Data records =
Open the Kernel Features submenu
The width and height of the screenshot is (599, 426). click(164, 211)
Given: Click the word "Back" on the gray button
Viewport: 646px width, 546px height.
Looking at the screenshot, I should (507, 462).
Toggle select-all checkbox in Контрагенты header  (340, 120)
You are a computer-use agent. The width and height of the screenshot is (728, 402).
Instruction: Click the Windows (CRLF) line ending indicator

Work to be completed =
Rewrite the lines above, putting "white" in place of "gray" and leaving everything else unchanged.

Result =
Open the Kernel Features submenu
The width and height of the screenshot is (599, 426). click(164, 211)
Given: Click the word "Back" on the white button
Viewport: 646px width, 546px height.
Looking at the screenshot, I should (507, 462).
Toggle select-all checkbox in Контрагенты header  (340, 120)
You are a computer-use agent. The width and height of the screenshot is (728, 402).
Instruction: Click the Windows (CRLF) line ending indicator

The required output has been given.